- **Texte à lire**:
::::

Quelque chose échappe... alors Quelqu'un ?

 

Devant la complexité du monde tel qu'il nous apparaît
devant sa stupéfiante  évolution...
devant notre incompréhension aussi...
les scientifiques sont à nouveau tentés par l'hypothèse  d'un  Dieu créateur...
une quête de Dieu qui a le mérite d'exister et qu'il ne faut pas rejeter trop vite...

Pourtant ...
 seul un travail interdisciplinaire sérieux entre scientifiques, philosophes et théologiens peut éviter de tomber dans le piège de "fabriquer son dieu"
forme que l'on retrouve par exemple dans le New-âge...
mais aussi hélas chez de nombreux croyants...
Un Dieu univers... grand ordonnateur... tout teinté de panthéisme...
une chosification de Dieu...
un Dieu bien à soi...souvent hostile aux "autres"
ceux qui ne sont pas du clan, de la race, de la région ou de la même culture...
un Dieu bouche-trou aussi...

Recherche d'une cause première situé sur le même plan que les autres causes...
fabrication d'une idole à sa convenance
un Dieu dont l'accès serait réservé à une élite riche et cultivée...

En conséquence un Dieu souvent inaccessible... Principe... plus que Dieu personnel 
ou fusion dans un Grand Tout...ou tout est alors Dieu... l'Univers...l'homme...
la distance alors s'estompe...le sens de la Transcendance aussi...
le sens de l'altérité entre Dieu et sa création itou...
il n'est plus le Tout-Autre...

Et chacun de boucher ainsi facilement et à bon compte le trou d'incompréhension... pour apaiser ses angoisses existentielles...
et de recréér ce Dieu sécurisant.. celui que l'homme se construit pour combler ses manques...
bref, une idole !..

Le tout se doublant de finalisme, de concordisme : d'observation à postériori des convergences... entre ce que la science peut dire de l'univers...et ce que la Religion peut en dire...
forme de paresse... ou d'impatience...
 qui en fait court-circuite les recherches véritables...

::::

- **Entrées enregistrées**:
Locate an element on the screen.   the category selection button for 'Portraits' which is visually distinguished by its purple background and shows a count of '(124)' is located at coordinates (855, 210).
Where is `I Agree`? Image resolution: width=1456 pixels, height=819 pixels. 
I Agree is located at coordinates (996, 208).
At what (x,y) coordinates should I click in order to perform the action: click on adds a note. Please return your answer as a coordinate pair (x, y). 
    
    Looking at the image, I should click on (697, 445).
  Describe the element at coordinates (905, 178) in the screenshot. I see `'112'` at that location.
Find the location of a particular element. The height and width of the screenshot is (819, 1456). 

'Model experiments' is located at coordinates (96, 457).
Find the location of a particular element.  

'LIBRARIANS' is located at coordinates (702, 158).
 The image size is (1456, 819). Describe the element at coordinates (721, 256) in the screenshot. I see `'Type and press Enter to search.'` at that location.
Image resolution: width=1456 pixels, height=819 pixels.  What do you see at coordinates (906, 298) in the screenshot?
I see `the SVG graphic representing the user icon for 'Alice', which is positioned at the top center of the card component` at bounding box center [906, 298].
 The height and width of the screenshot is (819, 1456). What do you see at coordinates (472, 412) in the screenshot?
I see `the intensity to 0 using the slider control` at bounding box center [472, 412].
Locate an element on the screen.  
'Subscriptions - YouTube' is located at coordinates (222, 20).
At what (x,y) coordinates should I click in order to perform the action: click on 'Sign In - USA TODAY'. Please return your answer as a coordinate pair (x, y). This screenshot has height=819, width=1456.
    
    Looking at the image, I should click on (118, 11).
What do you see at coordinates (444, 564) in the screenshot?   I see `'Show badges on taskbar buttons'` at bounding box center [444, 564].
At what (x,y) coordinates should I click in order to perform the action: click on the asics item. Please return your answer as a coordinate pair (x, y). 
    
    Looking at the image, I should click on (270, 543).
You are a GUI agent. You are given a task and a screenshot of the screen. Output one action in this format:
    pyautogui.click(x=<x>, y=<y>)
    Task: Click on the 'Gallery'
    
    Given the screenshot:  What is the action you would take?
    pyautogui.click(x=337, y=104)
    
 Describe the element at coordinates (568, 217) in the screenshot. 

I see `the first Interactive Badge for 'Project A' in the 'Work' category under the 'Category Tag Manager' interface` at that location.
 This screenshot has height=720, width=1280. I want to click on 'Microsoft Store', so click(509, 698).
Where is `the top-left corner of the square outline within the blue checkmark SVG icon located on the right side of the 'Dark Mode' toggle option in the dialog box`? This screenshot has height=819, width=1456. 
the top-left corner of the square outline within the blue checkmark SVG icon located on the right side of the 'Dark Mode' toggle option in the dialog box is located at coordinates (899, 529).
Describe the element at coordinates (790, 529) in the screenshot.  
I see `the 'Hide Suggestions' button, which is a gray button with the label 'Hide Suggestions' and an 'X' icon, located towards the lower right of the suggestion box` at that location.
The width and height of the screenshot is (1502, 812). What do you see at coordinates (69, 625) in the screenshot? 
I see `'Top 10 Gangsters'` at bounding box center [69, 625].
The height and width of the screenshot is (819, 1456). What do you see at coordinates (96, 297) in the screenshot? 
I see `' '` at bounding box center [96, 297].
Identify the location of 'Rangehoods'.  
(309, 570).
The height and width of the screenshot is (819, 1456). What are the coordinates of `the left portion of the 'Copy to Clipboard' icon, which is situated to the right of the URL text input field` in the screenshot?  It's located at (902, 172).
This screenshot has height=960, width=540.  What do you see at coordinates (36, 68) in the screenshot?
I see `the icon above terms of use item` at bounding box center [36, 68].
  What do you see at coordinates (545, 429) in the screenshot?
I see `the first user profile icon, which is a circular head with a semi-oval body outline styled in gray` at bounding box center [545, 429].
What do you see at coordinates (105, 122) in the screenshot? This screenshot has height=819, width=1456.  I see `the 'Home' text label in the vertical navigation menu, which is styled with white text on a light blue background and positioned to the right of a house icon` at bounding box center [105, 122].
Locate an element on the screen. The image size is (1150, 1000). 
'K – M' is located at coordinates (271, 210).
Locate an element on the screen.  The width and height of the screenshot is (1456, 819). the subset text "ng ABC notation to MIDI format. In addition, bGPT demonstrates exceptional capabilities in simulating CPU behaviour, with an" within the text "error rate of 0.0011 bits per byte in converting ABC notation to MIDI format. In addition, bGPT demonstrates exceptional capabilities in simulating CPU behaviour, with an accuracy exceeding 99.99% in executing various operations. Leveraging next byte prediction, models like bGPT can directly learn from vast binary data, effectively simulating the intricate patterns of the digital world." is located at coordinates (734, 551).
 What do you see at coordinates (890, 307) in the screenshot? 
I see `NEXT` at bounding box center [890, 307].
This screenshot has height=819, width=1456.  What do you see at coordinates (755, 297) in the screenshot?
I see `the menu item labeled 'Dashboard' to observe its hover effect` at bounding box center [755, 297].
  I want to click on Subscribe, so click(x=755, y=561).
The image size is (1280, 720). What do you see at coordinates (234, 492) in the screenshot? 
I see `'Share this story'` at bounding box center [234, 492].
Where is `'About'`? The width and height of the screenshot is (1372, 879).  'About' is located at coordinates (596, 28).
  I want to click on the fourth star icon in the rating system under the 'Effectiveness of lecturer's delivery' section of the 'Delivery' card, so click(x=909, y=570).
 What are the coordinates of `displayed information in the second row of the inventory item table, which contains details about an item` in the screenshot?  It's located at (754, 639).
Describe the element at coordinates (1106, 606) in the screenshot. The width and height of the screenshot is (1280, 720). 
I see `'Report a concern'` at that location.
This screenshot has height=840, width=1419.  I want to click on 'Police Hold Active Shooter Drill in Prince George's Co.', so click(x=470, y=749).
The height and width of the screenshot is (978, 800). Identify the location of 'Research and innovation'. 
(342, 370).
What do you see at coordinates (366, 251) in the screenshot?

::::

- **Travail à faire**:
- a) Réécrivez le passage du texte sur la quête de Dieu qui commence à « Un Dieu univers... » et se termine à « sa création itou... », en y remplaçant « élite » par « minorité ».
- b) Présentez sous forme de liste JSON de chaînes les lignes des entrées, en partant du début des entrées et en terminant à la ligne qui contient « Describe the element at coordinates (905, 178) », celle-ci incluse. Mettez une chaîne par ligne et omettez les lignes vides.

- **Liste des solutions**:
- a)
Un Dieu univers... grand ordonnateur... tout teinté de panthéisme...
une chosification de Dieu...
un Dieu bien à soi...souvent hostile aux "autres"
ceux qui ne sont pas du clan, de la race, de la région ou de la même culture...
un Dieu bouche-trou aussi...

Recherche d'une cause première situé sur le même plan que les autres causes...
fabrication d'une idole à sa convenance
un Dieu dont l'accès serait réservé à une minorité riche et cultivée...

En conséquence un Dieu souvent inaccessible... Principe... plus que Dieu personnel 
ou fusion dans un Grand Tout...ou tout est alors Dieu... l'Univers...l'homme...
la distance alors s'estompe...le sens de la Transcendance aussi...
le sens de l'altérité entre Dieu et sa création itou...

- b)
[
  "Locate an element on the screen.   the category selection button for 'Portraits' which is visually distinguished by its purple background and shows a count of '(124)' is located at coordinates (855, 210).",
  "Where is `I Agree`? Image resolution: width=1456 pixels, height=819 pixels. ",
  "I Agree is located at coordinates (996, 208).",
  "At what (x,y) coordinates should I click in order to perform the action: click on adds a note. Please return your answer as a coordinate pair (x, y). ",
  "    Looking at the image, I should click on (697, 445).",
  "  Describe the element at coordinates (905, 178) in the screenshot. I see `'112'` at that location."
]